Justices Jackson and Thomas, in a Rare Concurrence, Say ‘Majority’ Americans Can Sue for ‘Reverse Discrimination’
The plaintiff says she was passed over for a promotion in 2017 by her gay supervisor because she is a straight female.

It’s not every day that Justices Ketanji Brown Jackson and Clarence Thomas agree on one of the Supreme Court’s rulings. Still, the seemingly impossible happened on Thursday after the court unanimously decided in favor of an Ohio woman who claims she was the victim of “reverse discrimination” at work.
Both justices penned the court’s opinion and agreed with Marlean Ames, a government employee for Ohio’s Department of Youth Services, who claimed in a lawsuit against the state that she was passed over for a promotion in 2017 by her gay supervisor because she is a straight female.
Ms. Ames, who steadily rose through the ranks after starting with the state government in 2004, alleged that during her application for a promotion, she was turned down for lacking vision and leadership skills. The position to which she applied later went to a gay woman who had less professional experience and did not have a college degree.
She also alleged that shortly after, she was demoted at substantially less pay over concerns about her leadership of a program that addressed prison rape. She was replaced by a gay man with less seniority than her.
Ms. Ames challenged a requirement applied to her in five separate appeals courts, namely that “majority” Americans — heterosexuals in her case — must prove “background circumstances” with proof that they were discriminated against to pursue a suit. The lower courts said that Ms. Ames had to prove that decisions about her employment were made by “a member of the relevant minority group.”
“Our case law thus makes clear that the standard for proving disparate treatment under Title VII does not vary based on whether or not the plaintiff is a member of a majority group,” Justice Jackson wrote in the Court’s opinion.
The 6th U.S. Circuit Court of Appeals in Cincinnati — as well as federal appellate courts in Denver, St. Louis, Chicago, and Washington, D.C. — ruled in favor of the state of Ohio during Ms. Ames’s appeals, citing the “background circumstances” mandate.
The Sixth Circuit Court had applied a heightened standard, requiring Ms. Ames to show those “background circumstances” suggesting that the employer discriminated against the majority, which is not necessary for minority plaintiffs. The Supreme Court rejected this approach, emphasizing that Title VII’s protections apply equally to all individuals and that courts should not impose additional burdens on majority-group plaintiffs.

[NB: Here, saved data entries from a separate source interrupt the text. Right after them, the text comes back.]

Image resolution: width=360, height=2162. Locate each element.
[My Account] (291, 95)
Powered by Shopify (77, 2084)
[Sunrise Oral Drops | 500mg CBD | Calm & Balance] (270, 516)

“Ohio argues that the ‘background circumstances’ rule does not subject majority-group plaintiffs to a heightened evidentiary standard but rather is ‘just another way of asking whether the circumstances surrounding an employment decision, if otherwise unexplained, suggest that the decision was because of a protected characteristic,'” the decision reads.
“Ohio’s recasting is directly at odds with the Sixth Circuit’s description of the ‘background circumstances’ rule and its application of that rule in this case,” Justice Jackson said in her opinion.
In a concurrent opinion, Justice Thomas said that problems arise when judges create legal rules that are based on interpretations that go beyond the original text of the law.
“Judge-made doctrines have a tendency to distort the underlying statutory text, impose unnecessary burdens on litigants, and cause confusion for courts,” he wrote. “The ‘background circumstances’ rule — correctly rejected by the Court today — is one example of this phenomenon.”
Ms. Ames’s case was initially taken up by the Supreme Court last fall, about a month before President Trump was elected. Since returning to office, he has politicized DEI efforts in the workplace, but both the current and previous administrations agreed that the 6th Circuit should reconsider its ruling.